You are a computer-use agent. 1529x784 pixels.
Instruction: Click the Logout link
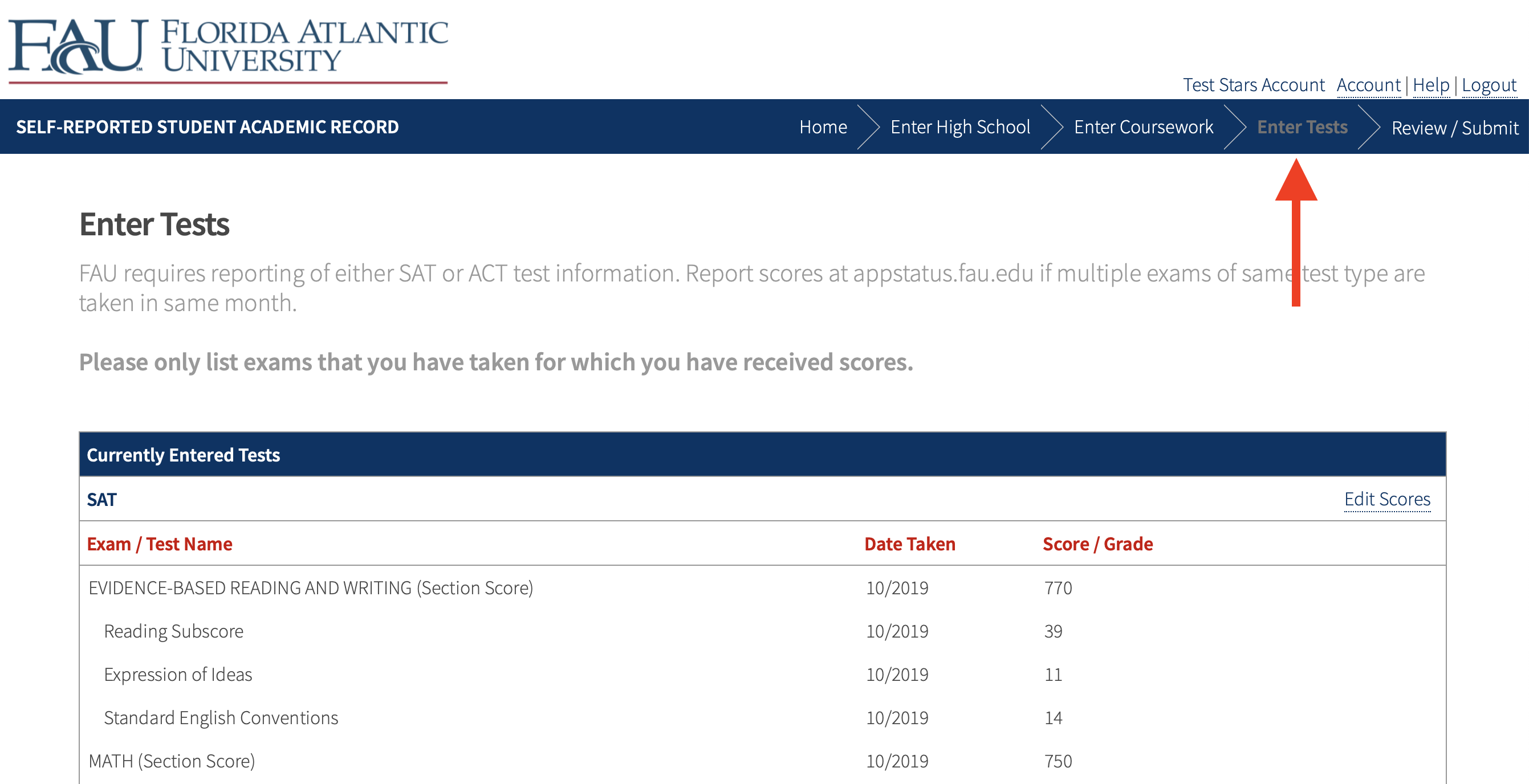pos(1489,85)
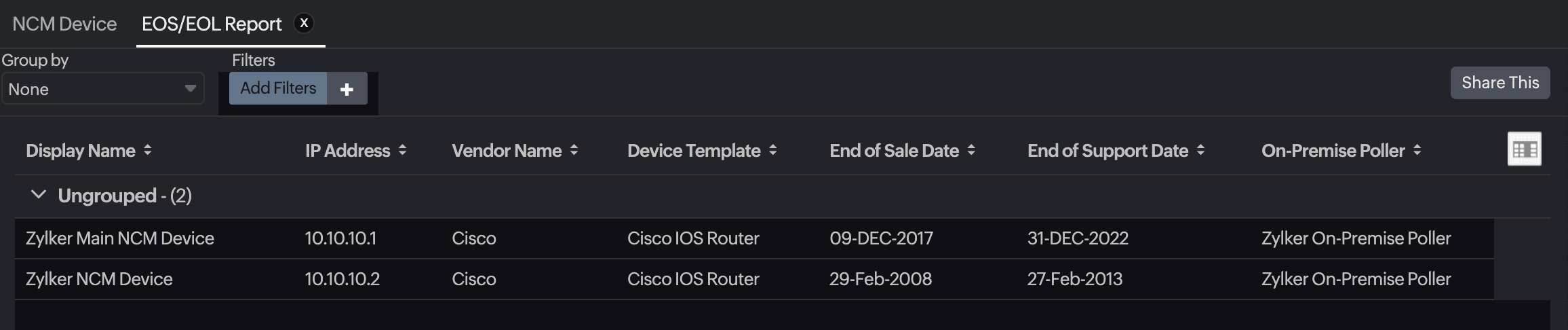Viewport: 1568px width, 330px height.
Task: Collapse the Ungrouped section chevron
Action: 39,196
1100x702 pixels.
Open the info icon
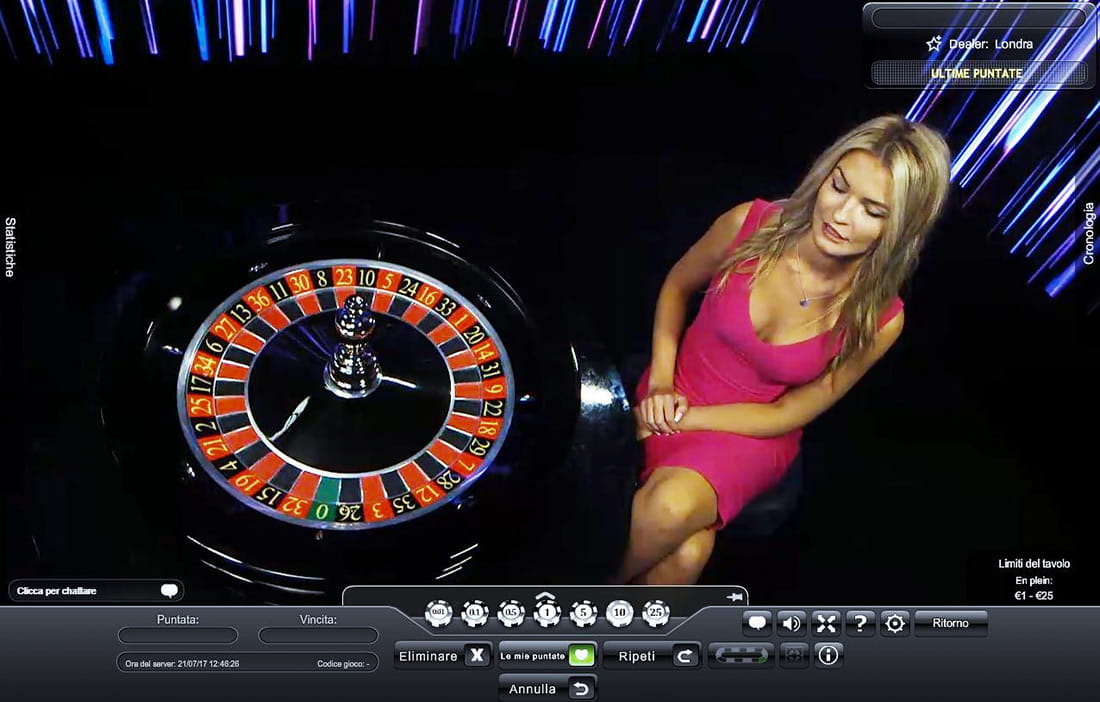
★ ★ ★ ★
▸ **Challenge**:
Give the lines of the data above as a numbered list, skipping any blank lines. Leave the images out of the list.

▸ **Task result**:
1. You are a computer-use agent. 1529x784 pixels.
2. Instruction: Click the Logout link
3. pos(1489,85)
4. Viewport: 1568px width, 330px height.
5. Task: Collapse the Ungrouped section chevron
6. Action: 39,196
7. 1100x702 pixels.
8. Open the info icon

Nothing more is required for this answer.